Людям подобного склада требуется немало храбрости, чтобы противостать притягательным силам этих двух полюсов, чтобы во времена смутные и суровые призывать к умеренности. Встречаются среди таких людей и способные видеть (вернее, неспособные не замечать), что любая палка — о двух концах, и понимающие, что самый, по внешности, гуманный замысел, осуществляемый чересчур уж беспощадными способами, легко может обратиться своей противоположностью: свобода станет угнетением во имя свободы, равенство сделается новой, увековечивающей самое себя олигархией, старательно блюдущей призрачное равенство, справедливость сведется к лютой расправе с любым инакомыслием, а человеколюбие выразится в ненависти ко всем противникам людоедских мер и методов. Занимать уязвимую промежуточную позицию, держаться пресловутой «золотой середины» — занятие опасное и неблагодарное. Сложно положение тех, кто в гуще схватки старается взывать к обеим сторонам; их зачастую зовут бесхребетными приспособленцами, трусами, оппортунистами. Но эти определения, применимые ко многим и впрямь, были бы неверны по отношению к Эразму Роттердамскому, к Мишелю Мон- теню, к Бенедикту Спинозе, согласившемуся на переговоры с французами, вторгшимися в Голландию; они были бы неверны по отношению к лучшим представителям Жиронды, к некоторым из потерпевших поражение либералов 1848 года, или к упрямым и европейским «левым», не ставшим на сторону Парижской коммуны в 1871-м. Не слабость и не трусость отвратили меньшевиков от Ленина в 1917-м, а недовольных немецких социалистов от коммунизма в 1932-м.
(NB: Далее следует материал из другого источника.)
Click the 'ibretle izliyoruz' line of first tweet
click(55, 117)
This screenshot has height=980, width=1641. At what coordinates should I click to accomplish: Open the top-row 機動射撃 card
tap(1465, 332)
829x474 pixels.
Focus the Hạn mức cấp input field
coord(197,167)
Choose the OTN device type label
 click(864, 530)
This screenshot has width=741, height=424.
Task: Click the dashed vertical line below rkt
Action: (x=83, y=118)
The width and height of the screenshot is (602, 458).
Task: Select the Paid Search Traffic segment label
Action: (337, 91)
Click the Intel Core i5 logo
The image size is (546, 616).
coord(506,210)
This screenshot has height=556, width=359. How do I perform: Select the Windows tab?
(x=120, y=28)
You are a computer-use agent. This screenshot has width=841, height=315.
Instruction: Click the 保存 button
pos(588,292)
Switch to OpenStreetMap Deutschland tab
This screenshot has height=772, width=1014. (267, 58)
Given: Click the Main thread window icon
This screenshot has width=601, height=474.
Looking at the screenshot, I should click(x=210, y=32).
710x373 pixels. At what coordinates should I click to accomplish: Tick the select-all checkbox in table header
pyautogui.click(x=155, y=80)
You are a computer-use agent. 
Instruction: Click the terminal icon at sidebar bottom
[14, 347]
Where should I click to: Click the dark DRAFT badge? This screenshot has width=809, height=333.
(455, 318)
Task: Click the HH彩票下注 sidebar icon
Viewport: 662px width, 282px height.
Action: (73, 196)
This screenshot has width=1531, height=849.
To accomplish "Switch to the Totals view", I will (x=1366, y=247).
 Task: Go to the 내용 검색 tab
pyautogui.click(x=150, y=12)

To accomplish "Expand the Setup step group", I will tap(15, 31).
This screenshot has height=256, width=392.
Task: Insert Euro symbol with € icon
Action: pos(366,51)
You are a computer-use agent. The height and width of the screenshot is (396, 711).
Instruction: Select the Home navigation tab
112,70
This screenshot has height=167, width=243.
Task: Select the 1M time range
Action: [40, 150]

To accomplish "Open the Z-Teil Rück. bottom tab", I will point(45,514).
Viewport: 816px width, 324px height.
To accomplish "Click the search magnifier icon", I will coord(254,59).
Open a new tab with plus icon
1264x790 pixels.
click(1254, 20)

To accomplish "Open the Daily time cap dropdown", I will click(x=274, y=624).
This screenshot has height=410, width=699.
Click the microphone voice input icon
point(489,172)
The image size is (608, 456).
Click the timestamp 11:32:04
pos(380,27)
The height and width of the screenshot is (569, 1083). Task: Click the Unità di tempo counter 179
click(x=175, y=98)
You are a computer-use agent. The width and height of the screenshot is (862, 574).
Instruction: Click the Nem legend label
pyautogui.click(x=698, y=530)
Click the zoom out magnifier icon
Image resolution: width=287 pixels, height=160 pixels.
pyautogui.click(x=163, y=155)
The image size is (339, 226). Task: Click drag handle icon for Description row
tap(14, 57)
Такая двойственная умеренность людей, не желающих ни жертвовать своими принципами, ни предавать дело, в которое они верят, после Второй Мировой войны сделалась обычной чертой политической жизни. Отчасти она коренится в исторической позиции либералов девятнадцатого столетия, коим противники неизменно виделись только справа: монархисты, клерикалы, аристократы, приверженные политической или экономической олигархии — люди, чья власть либо прямиком приводила к несправедливости, нищете, невежеству, эксплуатации, вырождению людского племени, либо пребывала равнодушна к ним. Либералы естественно склонялись — и поныне склоняются — влево, к «партиям гуманности и щедрости», ко всему, истребляющему преграды, воздвигнутые меж людьми, — и даже после неминуемо наступающего раскола они почти наотрез отказываются верить, что настоящий враг обретается слева. Конечно, либералы могут негодовать, видя, как союзники и соратники прибегают к лютому насилию — и возражать: помилуйте, ведь подобные методы искажают или вовсе уничтожают общую нашу цель. Так вели себя жирондисты в 1792-м; так вели себя Гейне и Ламартин в 1848-м; Мадзини и многие социалисты — а в частности и особенно, Луи Блан — ужасались приемам Парижской коммуны в 1871-м. Кризисы миновали. Раны затягивались. Возобновлялась обычная, ничем не примечательная политическая война. Упования «умеренных» понемногу оживали. Тяжкий выбор, стоявший перед ними прежде, можно было рассматривать, как итог нежданных упущений и отдельных недостатков, не продолжающихся нескончаемо. Но в России, начиная с 1860-х и до самой революции 1917-го, гнетущее чувство растерянности, обострявшееся во времена репрессий и страха, стало состоянием хроническим — длительным, непрекращавшимся недугом, поразившим все просвещенные общественные слои.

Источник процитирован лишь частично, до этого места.